§ What the task requires: Look below for the line containing "Task: Click the"; from there, print each line exactly up to and including the line containing "Screen dimensions: 596x1277", and stop.

§ Extracted material:
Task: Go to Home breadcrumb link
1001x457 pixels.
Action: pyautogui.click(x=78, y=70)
...
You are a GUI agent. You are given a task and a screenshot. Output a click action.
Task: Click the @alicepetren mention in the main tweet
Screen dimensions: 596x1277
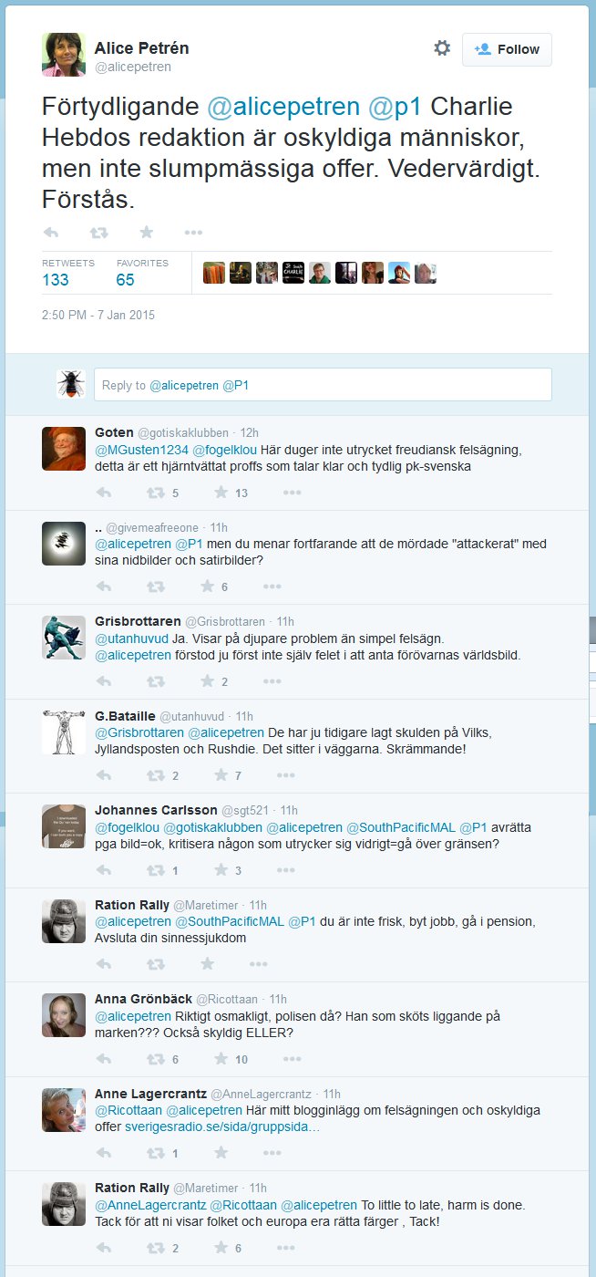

§ Answer section:
Task: Click the @alicepetren mention in the main tweet
Screen dimensions: 596x1277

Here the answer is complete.